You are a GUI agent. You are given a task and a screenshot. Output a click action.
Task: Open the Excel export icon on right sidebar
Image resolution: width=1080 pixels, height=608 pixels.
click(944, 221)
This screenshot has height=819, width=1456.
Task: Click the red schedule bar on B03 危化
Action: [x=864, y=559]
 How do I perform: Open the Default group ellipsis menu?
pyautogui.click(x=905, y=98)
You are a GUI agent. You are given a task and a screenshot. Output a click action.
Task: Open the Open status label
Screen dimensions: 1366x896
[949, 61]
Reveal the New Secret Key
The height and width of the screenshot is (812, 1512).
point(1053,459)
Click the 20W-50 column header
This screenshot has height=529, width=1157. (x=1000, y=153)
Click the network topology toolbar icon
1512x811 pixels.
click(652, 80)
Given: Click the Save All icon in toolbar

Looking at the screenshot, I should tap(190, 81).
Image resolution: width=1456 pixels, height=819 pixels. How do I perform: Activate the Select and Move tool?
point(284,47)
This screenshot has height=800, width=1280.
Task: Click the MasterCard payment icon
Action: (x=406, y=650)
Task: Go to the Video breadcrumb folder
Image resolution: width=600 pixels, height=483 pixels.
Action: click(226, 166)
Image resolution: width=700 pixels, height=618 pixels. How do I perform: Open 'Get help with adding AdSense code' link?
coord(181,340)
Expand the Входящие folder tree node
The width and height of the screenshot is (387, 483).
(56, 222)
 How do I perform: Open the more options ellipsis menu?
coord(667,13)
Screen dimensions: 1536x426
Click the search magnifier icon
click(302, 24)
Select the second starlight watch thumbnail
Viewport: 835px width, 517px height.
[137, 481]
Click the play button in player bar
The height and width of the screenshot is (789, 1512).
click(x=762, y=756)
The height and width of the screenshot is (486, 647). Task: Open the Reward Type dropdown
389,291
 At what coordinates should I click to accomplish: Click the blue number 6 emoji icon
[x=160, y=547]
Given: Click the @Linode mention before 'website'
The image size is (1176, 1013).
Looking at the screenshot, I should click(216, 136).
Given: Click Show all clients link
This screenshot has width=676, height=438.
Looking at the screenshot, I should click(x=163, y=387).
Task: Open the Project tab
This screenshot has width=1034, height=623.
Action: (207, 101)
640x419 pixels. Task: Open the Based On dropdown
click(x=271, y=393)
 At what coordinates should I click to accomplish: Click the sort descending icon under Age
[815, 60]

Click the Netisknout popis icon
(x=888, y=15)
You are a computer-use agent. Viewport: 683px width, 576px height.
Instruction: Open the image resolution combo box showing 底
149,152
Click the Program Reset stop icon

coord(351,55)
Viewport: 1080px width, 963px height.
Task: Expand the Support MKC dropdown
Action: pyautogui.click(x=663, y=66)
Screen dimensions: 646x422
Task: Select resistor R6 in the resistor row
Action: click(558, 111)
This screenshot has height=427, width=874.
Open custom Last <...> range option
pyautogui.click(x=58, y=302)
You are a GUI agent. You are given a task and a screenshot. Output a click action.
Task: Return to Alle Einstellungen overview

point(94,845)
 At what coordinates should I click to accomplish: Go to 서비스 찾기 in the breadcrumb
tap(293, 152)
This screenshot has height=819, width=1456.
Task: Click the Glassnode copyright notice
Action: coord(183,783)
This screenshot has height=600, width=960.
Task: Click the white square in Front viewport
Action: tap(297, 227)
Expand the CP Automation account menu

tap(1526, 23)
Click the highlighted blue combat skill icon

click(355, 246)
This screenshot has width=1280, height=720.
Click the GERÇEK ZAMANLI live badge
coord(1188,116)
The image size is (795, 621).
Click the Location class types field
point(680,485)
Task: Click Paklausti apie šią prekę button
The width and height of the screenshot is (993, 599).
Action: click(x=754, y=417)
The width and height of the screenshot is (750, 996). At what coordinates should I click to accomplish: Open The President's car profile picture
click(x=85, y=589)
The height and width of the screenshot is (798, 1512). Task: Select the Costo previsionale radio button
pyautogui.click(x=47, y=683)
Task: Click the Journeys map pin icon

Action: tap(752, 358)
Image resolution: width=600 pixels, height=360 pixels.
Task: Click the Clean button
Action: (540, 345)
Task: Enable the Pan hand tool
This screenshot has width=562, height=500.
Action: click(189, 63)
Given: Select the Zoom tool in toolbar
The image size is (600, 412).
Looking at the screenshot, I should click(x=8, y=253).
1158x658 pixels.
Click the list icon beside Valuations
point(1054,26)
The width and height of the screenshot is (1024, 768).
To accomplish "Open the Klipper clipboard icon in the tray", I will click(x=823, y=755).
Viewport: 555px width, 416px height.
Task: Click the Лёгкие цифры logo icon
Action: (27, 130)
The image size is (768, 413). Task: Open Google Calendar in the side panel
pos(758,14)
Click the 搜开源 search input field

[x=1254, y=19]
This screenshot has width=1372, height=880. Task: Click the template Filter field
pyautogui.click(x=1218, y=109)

————

About this task: Quote the lines of the listing above that run from the line with "This screenshot has width=1372, height=880." through its last line, both included, and nothing else.

Reply:
This screenshot has width=1372, height=880. Task: Click the template Filter field
pyautogui.click(x=1218, y=109)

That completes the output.